EXERCISE DETAILS: Restate the data below word for word, keeping each line intact.

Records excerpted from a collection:
__________________________________________________

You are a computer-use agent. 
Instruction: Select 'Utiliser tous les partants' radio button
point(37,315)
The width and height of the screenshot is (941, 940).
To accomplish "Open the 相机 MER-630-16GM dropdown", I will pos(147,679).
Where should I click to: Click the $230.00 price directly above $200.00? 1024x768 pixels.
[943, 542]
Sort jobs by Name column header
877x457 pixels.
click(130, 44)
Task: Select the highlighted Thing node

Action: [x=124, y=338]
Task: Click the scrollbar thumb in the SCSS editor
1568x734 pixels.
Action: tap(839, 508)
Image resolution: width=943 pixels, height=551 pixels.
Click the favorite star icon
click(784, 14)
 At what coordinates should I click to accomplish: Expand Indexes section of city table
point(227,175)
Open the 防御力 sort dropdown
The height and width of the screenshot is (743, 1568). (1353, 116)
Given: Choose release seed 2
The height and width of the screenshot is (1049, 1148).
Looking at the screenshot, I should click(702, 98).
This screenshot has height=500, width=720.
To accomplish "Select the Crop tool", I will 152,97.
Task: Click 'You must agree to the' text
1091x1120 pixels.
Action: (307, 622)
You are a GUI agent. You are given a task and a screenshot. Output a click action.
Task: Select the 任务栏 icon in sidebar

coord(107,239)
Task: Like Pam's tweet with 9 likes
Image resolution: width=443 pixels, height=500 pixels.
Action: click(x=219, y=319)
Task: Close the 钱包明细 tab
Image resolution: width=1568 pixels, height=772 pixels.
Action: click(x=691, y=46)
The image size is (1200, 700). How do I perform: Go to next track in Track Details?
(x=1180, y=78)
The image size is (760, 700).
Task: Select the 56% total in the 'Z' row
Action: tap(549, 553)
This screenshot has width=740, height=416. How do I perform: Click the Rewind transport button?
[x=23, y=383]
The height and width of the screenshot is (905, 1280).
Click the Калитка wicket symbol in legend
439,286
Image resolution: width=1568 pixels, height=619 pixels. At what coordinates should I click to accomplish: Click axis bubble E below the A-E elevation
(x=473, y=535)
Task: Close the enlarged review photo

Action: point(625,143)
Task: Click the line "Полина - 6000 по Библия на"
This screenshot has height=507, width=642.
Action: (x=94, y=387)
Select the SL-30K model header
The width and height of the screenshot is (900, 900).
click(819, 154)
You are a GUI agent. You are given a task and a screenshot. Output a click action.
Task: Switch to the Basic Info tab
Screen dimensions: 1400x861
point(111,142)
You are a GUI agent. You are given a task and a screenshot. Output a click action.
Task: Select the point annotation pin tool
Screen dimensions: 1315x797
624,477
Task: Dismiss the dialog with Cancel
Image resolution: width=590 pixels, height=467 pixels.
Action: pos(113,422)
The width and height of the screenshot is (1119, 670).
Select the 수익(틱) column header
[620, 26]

__________________________________________________

EXERCISE RESPONSE:
You are a computer-use agent. 
Instruction: Select 'Utiliser tous les partants' radio button
point(37,315)
The width and height of the screenshot is (941, 940).
To accomplish "Open the 相机 MER-630-16GM dropdown", I will pos(147,679).
Where should I click to: Click the $230.00 price directly above $200.00? 1024x768 pixels.
[943, 542]
Sort jobs by Name column header
877x457 pixels.
click(130, 44)
Task: Select the highlighted Thing node

Action: [x=124, y=338]
Task: Click the scrollbar thumb in the SCSS editor
1568x734 pixels.
Action: tap(839, 508)
Image resolution: width=943 pixels, height=551 pixels.
Click the favorite star icon
click(784, 14)
 At what coordinates should I click to accomplish: Expand Indexes section of city table
point(227,175)
Open the 防御力 sort dropdown
The height and width of the screenshot is (743, 1568). (1353, 116)
Given: Choose release seed 2
The height and width of the screenshot is (1049, 1148).
Looking at the screenshot, I should click(702, 98).
This screenshot has height=500, width=720.
To accomplish "Select the Crop tool", I will 152,97.
Task: Click 'You must agree to the' text
1091x1120 pixels.
Action: (307, 622)
You are a GUI agent. You are given a task and a screenshot. Output a click action.
Task: Select the 任务栏 icon in sidebar

coord(107,239)
Task: Like Pam's tweet with 9 likes
Image resolution: width=443 pixels, height=500 pixels.
Action: click(x=219, y=319)
Task: Close the 钱包明细 tab
Image resolution: width=1568 pixels, height=772 pixels.
Action: click(x=691, y=46)
The image size is (1200, 700). How do I perform: Go to next track in Track Details?
(x=1180, y=78)
The image size is (760, 700).
Task: Select the 56% total in the 'Z' row
Action: tap(549, 553)
This screenshot has width=740, height=416. How do I perform: Click the Rewind transport button?
[x=23, y=383]
The height and width of the screenshot is (905, 1280).
Click the Калитка wicket symbol in legend
439,286
Image resolution: width=1568 pixels, height=619 pixels. At what coordinates should I click to accomplish: Click axis bubble E below the A-E elevation
(x=473, y=535)
Task: Close the enlarged review photo

Action: point(625,143)
Task: Click the line "Полина - 6000 по Библия на"
This screenshot has height=507, width=642.
Action: (x=94, y=387)
Select the SL-30K model header
The width and height of the screenshot is (900, 900).
click(819, 154)
You are a GUI agent. You are given a task and a screenshot. Output a click action.
Task: Switch to the Basic Info tab
Screen dimensions: 1400x861
point(111,142)
You are a GUI agent. You are given a task and a screenshot. Output a click action.
Task: Select the point annotation pin tool
Screen dimensions: 1315x797
624,477
Task: Dismiss the dialog with Cancel
Image resolution: width=590 pixels, height=467 pixels.
Action: pos(113,422)
The width and height of the screenshot is (1119, 670).
Select the 수익(틱) column header
[620, 26]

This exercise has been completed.